Schlammschlacht in Hamburg.

Erstaunlicherweise regnet es zu Wochenbeginn noch nicht. Nachdem ich nach einer gepflegten eineinhalb-Tage-Woche auf der Arbeit (Montag und Dienstagmorgen gingen für die letzten Fahrstunden und die Führerscheinprüfung drauf) am Mittwoch Nachmittag auf die Fähre steige, lacht noch die Sonne. Ein kräftiger Rückenwind schiebt mich auf meinem Fahrrad in Rekordzeit von den Landungsbrücken raus nach Allermöhe, wo Lena (die mysteriöse No.4 aus meinem letzten Post), Leo und Katrin schon auf mich warten.
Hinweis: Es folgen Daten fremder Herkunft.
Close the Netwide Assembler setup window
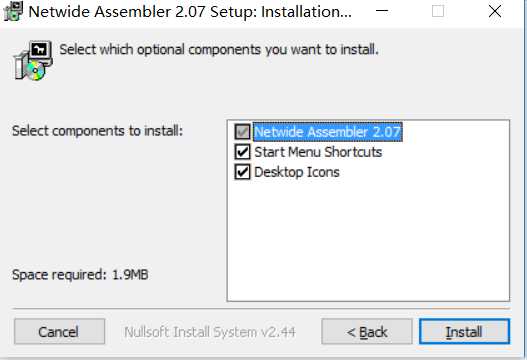This screenshot has height=360, width=527. tap(495, 11)
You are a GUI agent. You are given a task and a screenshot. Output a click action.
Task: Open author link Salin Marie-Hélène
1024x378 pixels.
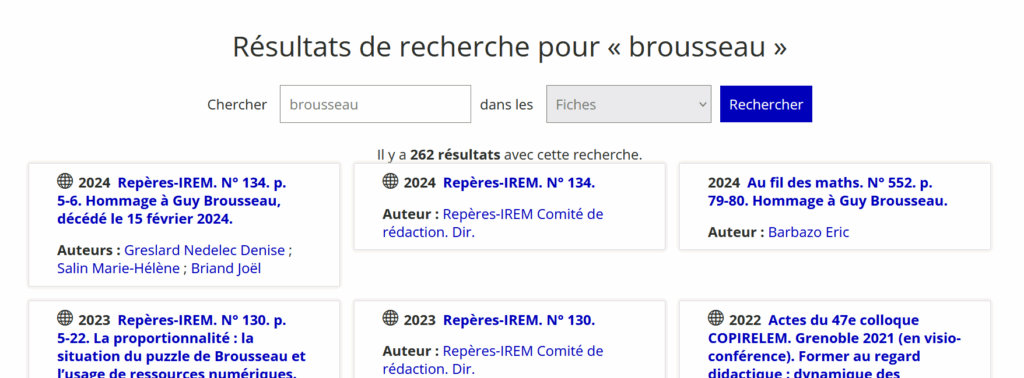click(118, 268)
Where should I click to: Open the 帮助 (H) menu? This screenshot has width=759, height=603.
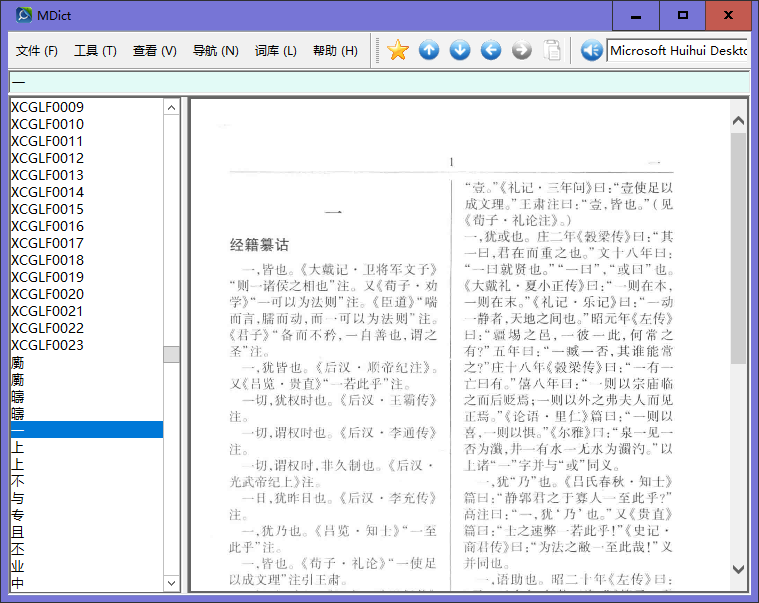(335, 51)
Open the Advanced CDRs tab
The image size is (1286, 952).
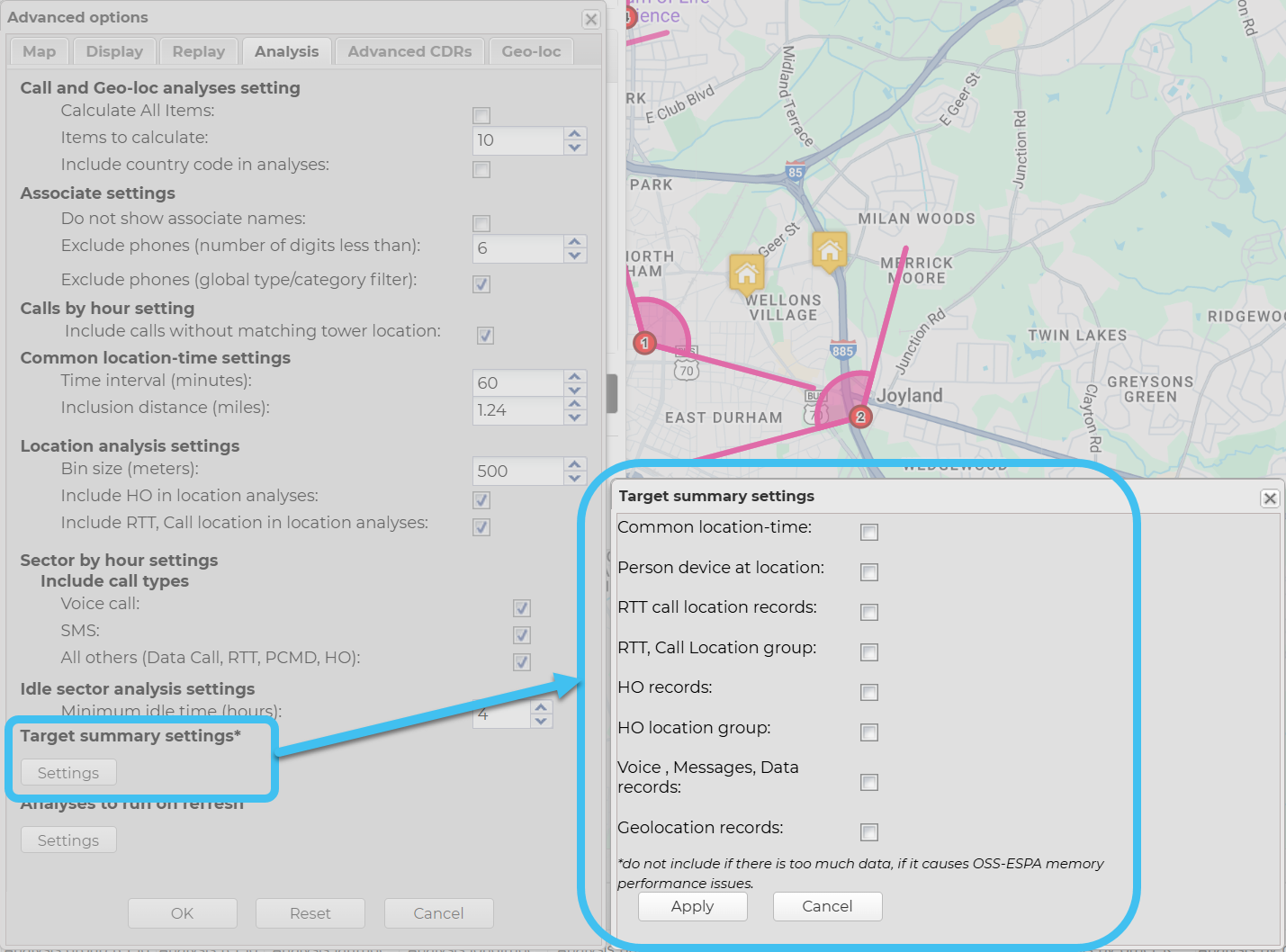click(x=409, y=51)
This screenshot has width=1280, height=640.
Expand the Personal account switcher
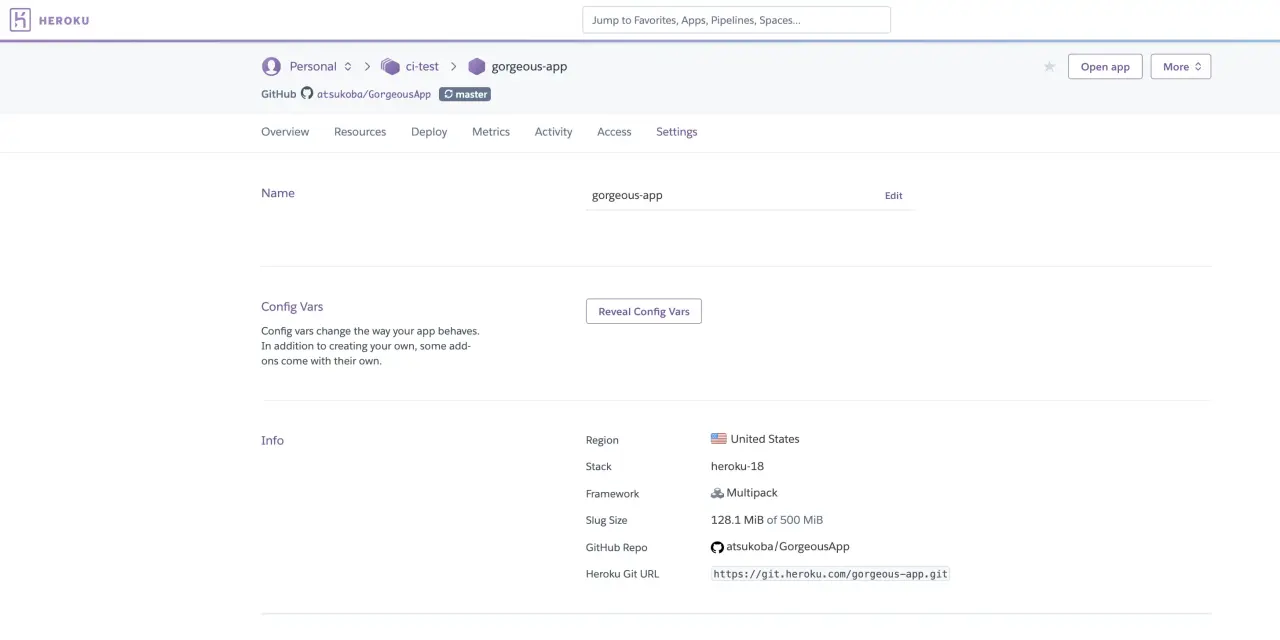click(x=320, y=67)
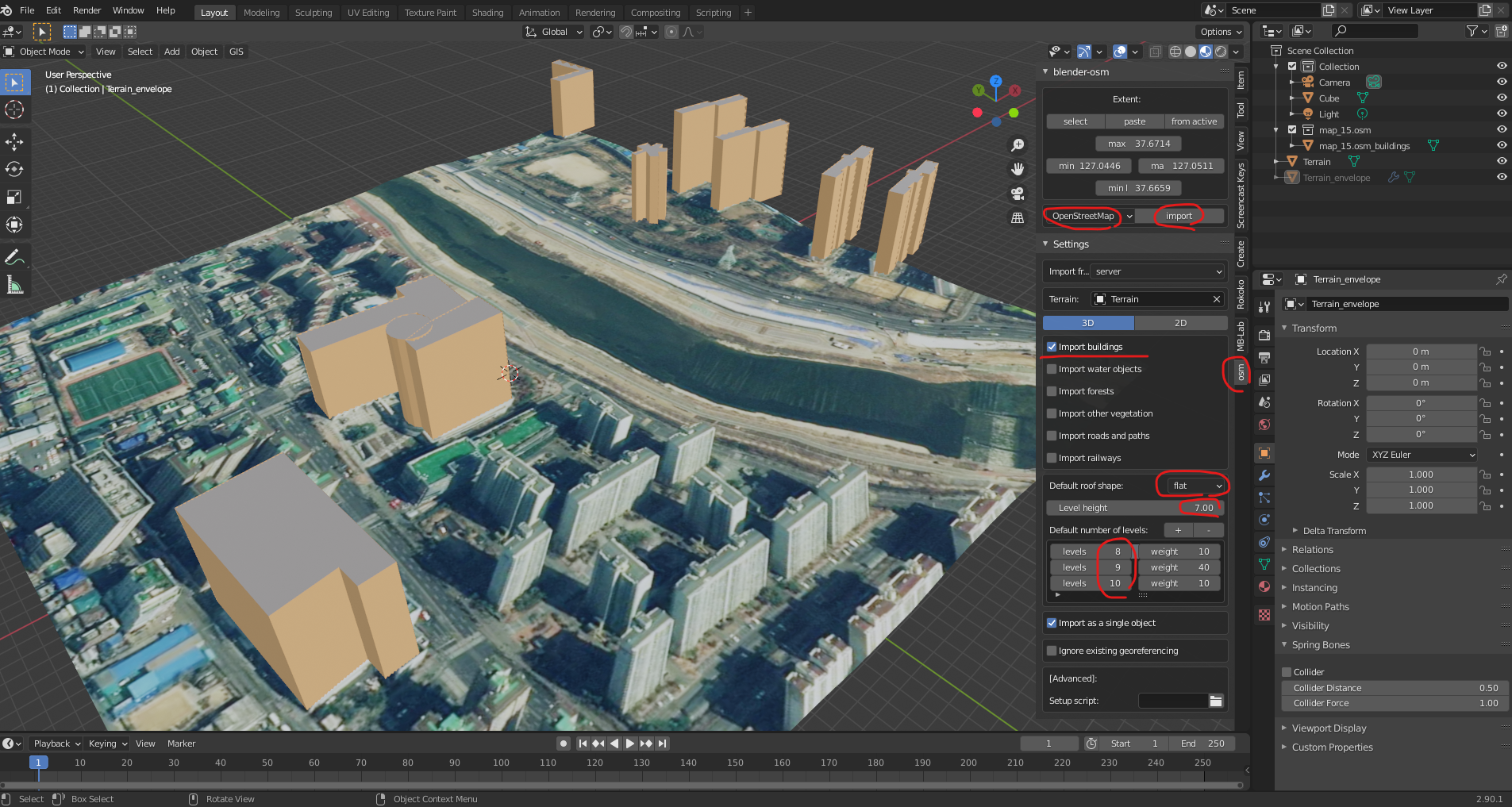Switch to the Shading workspace tab
The height and width of the screenshot is (807, 1512).
(x=487, y=13)
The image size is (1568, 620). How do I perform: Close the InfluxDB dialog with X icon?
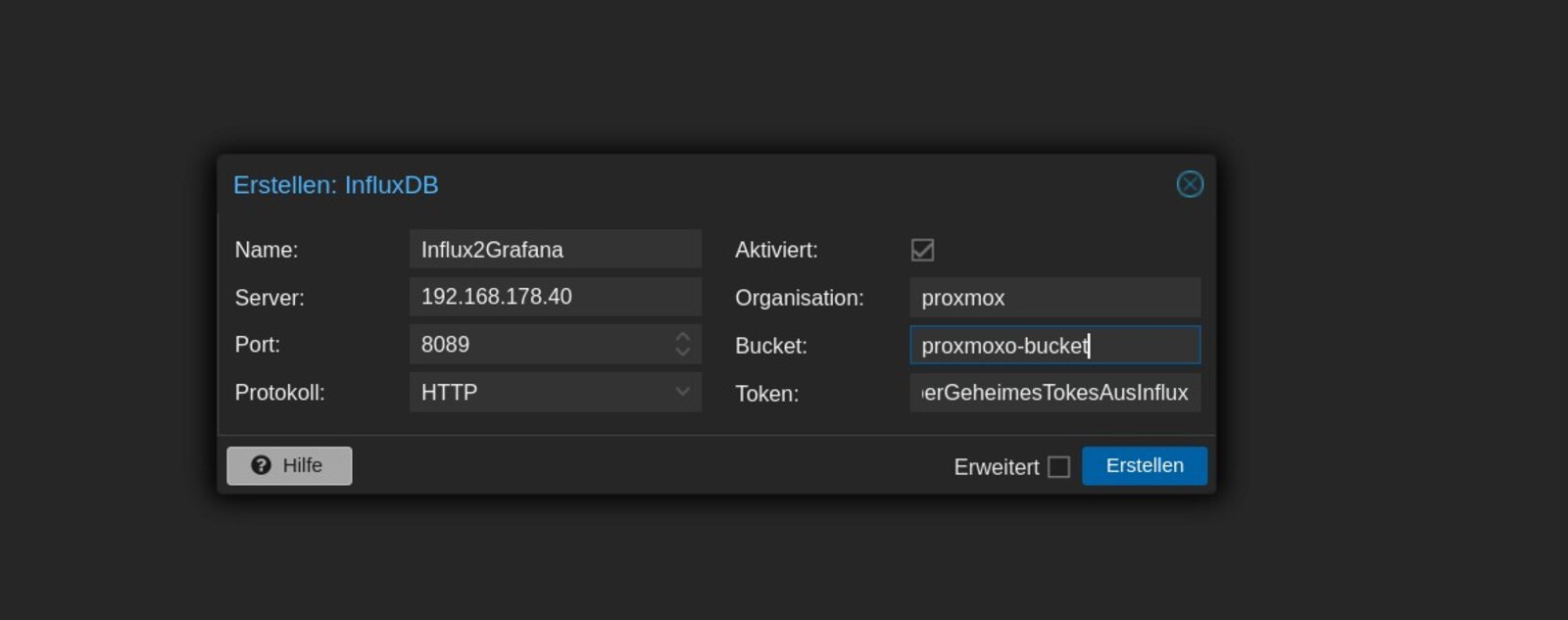[1189, 184]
Wir machen uns sofort ans Aufriggern und drehen die ersten paar Kilometer über die Strecke. Es ist noch ein wenig ausbaufähig, aber das wird schon noch. Einen Tag haben wir ja noch, um uns wieder einzugrooven.
Den Donnerstag nutzen wir dann auch intensiv dazu, so dass sich Stromi sogar zu der Aussage hinreißen lässt, dass er die vordere Umkehr noch nie so gut bei uns gesehen hat.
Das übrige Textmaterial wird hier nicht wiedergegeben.